図6において、ソレノイド式開扉装置50のコイルユニット52側面上部にはソレノイド式開扉装置50の温度検知手段としてサーミスタ100を有する。
また、冷蔵庫20はサーミスタ100の出力により機械室送風機43の運転を制御する制御手段101(図示せず)を備えている。
制御手段101は連続動作によりソレノイド式開扉装置50が所定の温度以上に達した状態をサーミスタ100が検知すると機械室送風機43を強制運転し、機械室送風機43の運転によりソレノイド式開扉装置50が放熱して所定の温度以下に達した状態をサーミスタ100が検知すると機械室送風機43の運転を停止するよう設定されている。
以上のように本実施の形態ではソレノイド式開扉装置50の温度検知手段としてサーミスタ100を設け、サーミスタ100が所定の温度以上を検知した際に機械室送風機43を強制運転させるとしたのでソレノイド式開扉装置50の動作に対して応答性の早い制御が可能であり、ソレノイド式開扉装置50の放熱信頼性向上と、機械室送風機43を連続運転させることに比べて省エネを図ることが可能である。
また、機械室送風機43が運転を開始した後、サーミスタ100が所定の温度以下を検知した際には機械室送風機43の運転を停止させるとしたので必要最小限の運転により更に省エネを図ることができる。
なお、本実施の形態では機械室送風機43の運転制御をサーミスタ100の検知温度によるとしたが、開扉スイッチ29dのON信号出力により機械室送風機43をタイマにより所定時間強制運転させるとするとサーミスタ100を廃止できるのでコストダウンを図ることができる。
この時、開扉スイッチ29dのON信号出力の度に機械室送風機43を強制運転させると消費電力が増加するので、ソレノイド式開扉装置50の動作時の温度上昇が許容される場合には、例えば所定時間あたりのON信号出力回数が所定回数以上となる時など、複数回のON信号出力により機械室送風機43を強制運転させる方が消費電力の増加を抑制できる。
(実施の形態3)
図7は本発明の実施の形態3における冷蔵庫の縦断面図である。図8は同実施の形態の冷蔵庫のカバー外し時の天井部平面図である。なお、実施の形態1と同様の構成および動作については説明を省略する。
図7、図8において、断熱箱体21の天井部の前後方向において第二の凹部21cと風路壁61との間に冷凍サイクル41の一部を形成する凝縮器200を備える。
凝縮器200は上下方向と左右方向においてはカバー60の下面と断熱箱体21の天井部との空間内に収容されている。
また、機械室送風機43の運転によりカバー60前面の吸気口60bよりカバー60内部に吸入された外気は、断熱箱体21の左側においてはソレノイド式開扉装置50を冷却後凝縮器200を冷却する。一方断熱箱体21の右側においては吸入された外気は直接凝縮器200を冷却することになる。凝縮器を冷却した外気は機械室送風機43に吸入され、圧縮機42に送風されることにより圧縮機42を冷却して、排気口60cより再び外気に放出される。
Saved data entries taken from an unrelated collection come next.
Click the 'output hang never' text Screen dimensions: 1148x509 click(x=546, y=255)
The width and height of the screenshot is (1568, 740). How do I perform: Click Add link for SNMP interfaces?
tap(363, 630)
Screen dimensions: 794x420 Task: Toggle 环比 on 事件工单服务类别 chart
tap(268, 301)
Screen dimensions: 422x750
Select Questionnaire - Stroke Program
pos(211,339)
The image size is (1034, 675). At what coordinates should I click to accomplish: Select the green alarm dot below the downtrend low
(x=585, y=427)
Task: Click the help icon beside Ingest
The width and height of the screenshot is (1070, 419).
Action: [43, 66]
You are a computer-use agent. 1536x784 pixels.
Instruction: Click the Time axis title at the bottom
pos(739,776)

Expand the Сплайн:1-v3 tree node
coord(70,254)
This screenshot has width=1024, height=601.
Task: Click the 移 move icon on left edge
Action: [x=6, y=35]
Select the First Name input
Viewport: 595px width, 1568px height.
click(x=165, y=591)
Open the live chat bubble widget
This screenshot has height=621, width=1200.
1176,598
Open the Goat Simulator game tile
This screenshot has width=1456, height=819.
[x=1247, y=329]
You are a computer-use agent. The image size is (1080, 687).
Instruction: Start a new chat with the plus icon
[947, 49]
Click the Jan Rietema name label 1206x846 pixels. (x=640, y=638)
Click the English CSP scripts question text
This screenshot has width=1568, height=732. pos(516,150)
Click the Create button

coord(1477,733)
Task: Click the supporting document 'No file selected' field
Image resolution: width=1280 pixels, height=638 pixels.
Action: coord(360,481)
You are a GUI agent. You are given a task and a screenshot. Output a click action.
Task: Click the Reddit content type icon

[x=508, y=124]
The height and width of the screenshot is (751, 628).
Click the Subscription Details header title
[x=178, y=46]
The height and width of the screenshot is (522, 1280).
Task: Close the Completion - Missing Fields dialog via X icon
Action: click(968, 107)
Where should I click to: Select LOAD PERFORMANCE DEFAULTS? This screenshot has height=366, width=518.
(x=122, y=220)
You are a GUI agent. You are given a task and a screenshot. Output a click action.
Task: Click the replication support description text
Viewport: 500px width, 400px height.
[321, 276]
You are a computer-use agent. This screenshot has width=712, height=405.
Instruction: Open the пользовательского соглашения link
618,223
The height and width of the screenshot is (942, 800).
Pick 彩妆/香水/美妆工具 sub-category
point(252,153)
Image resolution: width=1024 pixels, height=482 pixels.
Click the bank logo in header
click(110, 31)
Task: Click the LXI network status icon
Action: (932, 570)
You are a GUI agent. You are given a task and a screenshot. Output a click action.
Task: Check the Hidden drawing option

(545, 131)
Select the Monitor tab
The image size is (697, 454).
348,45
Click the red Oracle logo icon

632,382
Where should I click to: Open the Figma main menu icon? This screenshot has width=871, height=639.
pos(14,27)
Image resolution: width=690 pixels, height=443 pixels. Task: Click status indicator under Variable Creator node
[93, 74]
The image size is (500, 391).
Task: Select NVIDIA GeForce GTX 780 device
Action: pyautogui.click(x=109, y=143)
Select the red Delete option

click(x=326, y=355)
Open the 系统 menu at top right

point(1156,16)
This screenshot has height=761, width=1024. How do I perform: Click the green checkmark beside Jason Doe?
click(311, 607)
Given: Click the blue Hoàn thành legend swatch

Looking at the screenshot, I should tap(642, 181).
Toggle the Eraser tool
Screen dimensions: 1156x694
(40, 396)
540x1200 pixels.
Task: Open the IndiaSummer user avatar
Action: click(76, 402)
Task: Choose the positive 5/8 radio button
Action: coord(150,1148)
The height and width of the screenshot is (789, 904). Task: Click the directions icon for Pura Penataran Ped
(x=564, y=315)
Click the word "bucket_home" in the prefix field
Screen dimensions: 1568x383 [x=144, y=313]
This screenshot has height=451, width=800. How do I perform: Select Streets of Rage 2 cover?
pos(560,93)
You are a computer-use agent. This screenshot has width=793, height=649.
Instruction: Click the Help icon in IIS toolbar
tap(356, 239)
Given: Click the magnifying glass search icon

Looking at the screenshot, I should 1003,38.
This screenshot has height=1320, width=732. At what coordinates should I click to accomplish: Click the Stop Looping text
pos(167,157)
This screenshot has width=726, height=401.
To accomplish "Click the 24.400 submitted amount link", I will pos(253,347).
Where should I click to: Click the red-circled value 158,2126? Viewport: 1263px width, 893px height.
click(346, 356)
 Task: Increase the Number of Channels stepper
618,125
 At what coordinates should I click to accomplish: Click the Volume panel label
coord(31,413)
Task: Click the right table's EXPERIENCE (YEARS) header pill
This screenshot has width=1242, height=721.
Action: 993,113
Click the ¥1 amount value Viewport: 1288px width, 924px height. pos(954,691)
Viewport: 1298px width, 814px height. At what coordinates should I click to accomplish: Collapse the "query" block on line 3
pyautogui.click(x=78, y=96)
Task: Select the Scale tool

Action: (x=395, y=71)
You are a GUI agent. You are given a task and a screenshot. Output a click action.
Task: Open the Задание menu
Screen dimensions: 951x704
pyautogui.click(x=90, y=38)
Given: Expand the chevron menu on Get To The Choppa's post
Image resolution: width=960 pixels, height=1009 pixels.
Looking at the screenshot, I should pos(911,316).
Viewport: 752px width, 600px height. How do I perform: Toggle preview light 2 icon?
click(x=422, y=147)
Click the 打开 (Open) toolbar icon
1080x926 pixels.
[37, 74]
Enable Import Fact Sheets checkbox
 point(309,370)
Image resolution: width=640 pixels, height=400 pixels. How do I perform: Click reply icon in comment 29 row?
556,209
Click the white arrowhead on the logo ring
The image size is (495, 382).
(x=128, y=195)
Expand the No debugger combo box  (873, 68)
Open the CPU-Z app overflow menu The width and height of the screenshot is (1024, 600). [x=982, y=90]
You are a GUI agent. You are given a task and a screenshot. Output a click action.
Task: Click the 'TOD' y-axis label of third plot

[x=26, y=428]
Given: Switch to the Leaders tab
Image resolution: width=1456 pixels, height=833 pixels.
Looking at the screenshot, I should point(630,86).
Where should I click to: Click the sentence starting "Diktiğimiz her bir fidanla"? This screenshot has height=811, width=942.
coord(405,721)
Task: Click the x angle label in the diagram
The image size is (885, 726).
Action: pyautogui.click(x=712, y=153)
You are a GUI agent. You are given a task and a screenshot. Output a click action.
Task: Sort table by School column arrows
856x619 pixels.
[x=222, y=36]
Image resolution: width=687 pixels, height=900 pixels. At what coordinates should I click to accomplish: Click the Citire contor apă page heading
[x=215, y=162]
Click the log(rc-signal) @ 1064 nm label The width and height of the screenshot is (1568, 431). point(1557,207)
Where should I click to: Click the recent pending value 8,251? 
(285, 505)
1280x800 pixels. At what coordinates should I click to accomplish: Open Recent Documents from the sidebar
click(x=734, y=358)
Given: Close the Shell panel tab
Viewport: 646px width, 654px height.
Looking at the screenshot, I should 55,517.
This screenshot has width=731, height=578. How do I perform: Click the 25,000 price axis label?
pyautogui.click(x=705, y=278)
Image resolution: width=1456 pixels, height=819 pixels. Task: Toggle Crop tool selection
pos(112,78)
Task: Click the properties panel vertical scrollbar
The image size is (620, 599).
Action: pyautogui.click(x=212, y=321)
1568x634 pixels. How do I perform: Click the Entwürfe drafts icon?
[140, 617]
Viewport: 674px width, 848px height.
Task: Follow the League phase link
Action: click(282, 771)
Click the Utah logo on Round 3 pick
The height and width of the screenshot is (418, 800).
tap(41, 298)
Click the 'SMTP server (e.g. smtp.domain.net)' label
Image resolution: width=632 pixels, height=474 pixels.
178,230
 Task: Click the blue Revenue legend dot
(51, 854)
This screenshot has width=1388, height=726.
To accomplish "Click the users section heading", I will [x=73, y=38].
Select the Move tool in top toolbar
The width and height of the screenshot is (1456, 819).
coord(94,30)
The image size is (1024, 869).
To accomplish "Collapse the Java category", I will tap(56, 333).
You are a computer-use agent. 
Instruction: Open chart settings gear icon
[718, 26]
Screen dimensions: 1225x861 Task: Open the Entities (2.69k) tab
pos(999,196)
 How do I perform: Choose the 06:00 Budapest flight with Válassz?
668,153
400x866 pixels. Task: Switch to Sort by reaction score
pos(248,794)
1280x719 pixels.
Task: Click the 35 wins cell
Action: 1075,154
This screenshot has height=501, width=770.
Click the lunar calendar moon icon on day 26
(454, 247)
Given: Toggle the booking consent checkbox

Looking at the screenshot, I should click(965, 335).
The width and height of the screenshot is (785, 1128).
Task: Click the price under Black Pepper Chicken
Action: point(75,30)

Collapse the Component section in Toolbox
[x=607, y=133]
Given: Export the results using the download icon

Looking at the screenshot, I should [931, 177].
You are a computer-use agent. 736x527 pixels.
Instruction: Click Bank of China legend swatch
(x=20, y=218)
断熱箱体21の天井部の前後方向において第二の凹部21cと風路壁61との間の無効空間に凝縮器200を配置することにより、断熱箱体21の下部に凝縮器200を配置した場合に比べ冷蔵庫20の全長を低くすることができ、冷蔵庫20の設置条件を改善することができる。
また、機械室送風機43の風路においてソレノイド式開扉装置50より風下側に凝縮器200を備えることにより、ソレノイド式開扉装置50に対して凝縮器200の熱の影響を低減できる。
なお、本実施の形態においては圧縮機42は断熱箱体21の上部に配置する構成としたが、圧縮機42を断熱箱体21の下部に配置する構成とした場合でも機械室送風機43によって開扉装置50と凝縮器200との両方を冷却することにより、電動開扉装置と凝縮器とをそれぞれ専用に冷却する送風機を備える場合に比べて送風機の数を削減できるので、コストダウンを図ることができる。また、機械室に送風機43を備えることで風量の大きい大型の送風機を備えることができるので、開扉装置と凝縮器の放熱効率をより高めることができる。
(実施の形態4)
図9は本発明の実施の形態4における冷蔵庫の縦断面図である。図10は同実施の形態の冷蔵庫のカバー外し時の天井部平面図である。なお、実施の形態1と同様の構成および動作については説明を省略する。
図9、図10において、断熱箱体21の天井部の前後方向において第二の凹部21cと風路壁61との間に冷凍サイクル41の一部を形成する凝縮器300を備える。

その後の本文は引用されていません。